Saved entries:
* * * * *
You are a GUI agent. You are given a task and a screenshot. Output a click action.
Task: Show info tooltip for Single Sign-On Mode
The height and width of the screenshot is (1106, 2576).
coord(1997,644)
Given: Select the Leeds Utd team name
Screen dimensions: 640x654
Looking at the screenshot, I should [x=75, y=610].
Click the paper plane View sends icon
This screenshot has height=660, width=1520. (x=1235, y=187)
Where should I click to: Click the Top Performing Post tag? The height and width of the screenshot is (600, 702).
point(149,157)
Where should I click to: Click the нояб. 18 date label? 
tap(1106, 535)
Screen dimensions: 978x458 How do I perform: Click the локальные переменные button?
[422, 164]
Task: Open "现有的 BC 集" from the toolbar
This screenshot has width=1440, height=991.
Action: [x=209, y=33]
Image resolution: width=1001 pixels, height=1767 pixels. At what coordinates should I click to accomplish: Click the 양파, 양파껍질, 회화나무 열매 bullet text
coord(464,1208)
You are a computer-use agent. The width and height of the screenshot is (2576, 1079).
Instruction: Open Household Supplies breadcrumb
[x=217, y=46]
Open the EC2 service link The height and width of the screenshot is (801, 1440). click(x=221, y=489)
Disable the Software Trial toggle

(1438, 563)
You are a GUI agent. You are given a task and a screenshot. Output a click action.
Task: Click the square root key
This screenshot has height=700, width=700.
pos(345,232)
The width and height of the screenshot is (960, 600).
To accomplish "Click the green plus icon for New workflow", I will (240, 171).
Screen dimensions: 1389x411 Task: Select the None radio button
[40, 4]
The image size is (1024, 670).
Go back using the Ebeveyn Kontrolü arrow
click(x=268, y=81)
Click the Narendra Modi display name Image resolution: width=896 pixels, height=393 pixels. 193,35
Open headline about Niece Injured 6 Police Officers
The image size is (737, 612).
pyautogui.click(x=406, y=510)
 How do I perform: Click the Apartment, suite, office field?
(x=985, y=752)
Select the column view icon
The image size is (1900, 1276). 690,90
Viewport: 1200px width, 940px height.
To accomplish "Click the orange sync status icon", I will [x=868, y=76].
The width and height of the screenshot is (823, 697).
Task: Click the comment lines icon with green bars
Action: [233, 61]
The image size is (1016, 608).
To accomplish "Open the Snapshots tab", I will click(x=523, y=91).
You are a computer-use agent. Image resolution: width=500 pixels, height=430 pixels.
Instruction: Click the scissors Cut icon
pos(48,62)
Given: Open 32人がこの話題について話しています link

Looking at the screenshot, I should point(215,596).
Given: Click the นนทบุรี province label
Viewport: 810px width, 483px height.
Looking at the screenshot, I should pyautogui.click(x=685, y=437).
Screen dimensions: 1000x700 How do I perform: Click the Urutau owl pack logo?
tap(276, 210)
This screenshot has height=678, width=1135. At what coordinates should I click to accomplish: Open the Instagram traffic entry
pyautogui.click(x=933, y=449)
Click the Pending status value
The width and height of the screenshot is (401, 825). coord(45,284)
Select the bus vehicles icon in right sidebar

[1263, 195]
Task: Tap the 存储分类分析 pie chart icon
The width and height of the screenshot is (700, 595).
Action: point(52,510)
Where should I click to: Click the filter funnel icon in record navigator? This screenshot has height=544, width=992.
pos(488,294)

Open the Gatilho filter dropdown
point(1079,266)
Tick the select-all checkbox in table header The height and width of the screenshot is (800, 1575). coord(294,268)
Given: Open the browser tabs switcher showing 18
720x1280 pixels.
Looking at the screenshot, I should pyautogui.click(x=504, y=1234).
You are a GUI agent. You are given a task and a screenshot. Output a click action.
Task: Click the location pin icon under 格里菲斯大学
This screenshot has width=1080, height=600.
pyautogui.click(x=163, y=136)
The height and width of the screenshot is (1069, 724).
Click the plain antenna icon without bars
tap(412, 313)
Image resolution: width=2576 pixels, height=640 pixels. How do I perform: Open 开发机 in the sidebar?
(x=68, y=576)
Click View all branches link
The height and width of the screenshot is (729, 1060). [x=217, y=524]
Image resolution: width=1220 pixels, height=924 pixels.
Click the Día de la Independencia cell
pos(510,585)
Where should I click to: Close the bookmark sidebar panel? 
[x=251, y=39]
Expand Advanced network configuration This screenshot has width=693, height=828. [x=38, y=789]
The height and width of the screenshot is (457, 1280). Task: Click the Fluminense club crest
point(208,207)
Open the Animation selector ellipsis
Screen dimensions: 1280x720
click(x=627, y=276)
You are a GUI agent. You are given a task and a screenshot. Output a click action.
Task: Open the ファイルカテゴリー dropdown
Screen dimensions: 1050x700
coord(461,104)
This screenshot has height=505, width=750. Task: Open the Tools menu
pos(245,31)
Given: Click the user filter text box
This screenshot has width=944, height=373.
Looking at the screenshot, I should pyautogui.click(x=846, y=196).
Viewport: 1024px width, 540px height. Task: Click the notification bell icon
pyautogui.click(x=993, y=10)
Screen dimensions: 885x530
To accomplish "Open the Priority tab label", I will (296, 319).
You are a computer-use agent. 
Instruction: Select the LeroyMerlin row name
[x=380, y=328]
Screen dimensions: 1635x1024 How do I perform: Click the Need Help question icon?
* * * * *
Exercise: Each line above that has the word "computer" should be copied.

Solution for this task:
You are a computer-use agent. The width and height of the screenshot is (2576, 1079).
You are a computer-use agent. Image resolution: width=500 pixels, height=430 pixels.
You are a computer-use agent. 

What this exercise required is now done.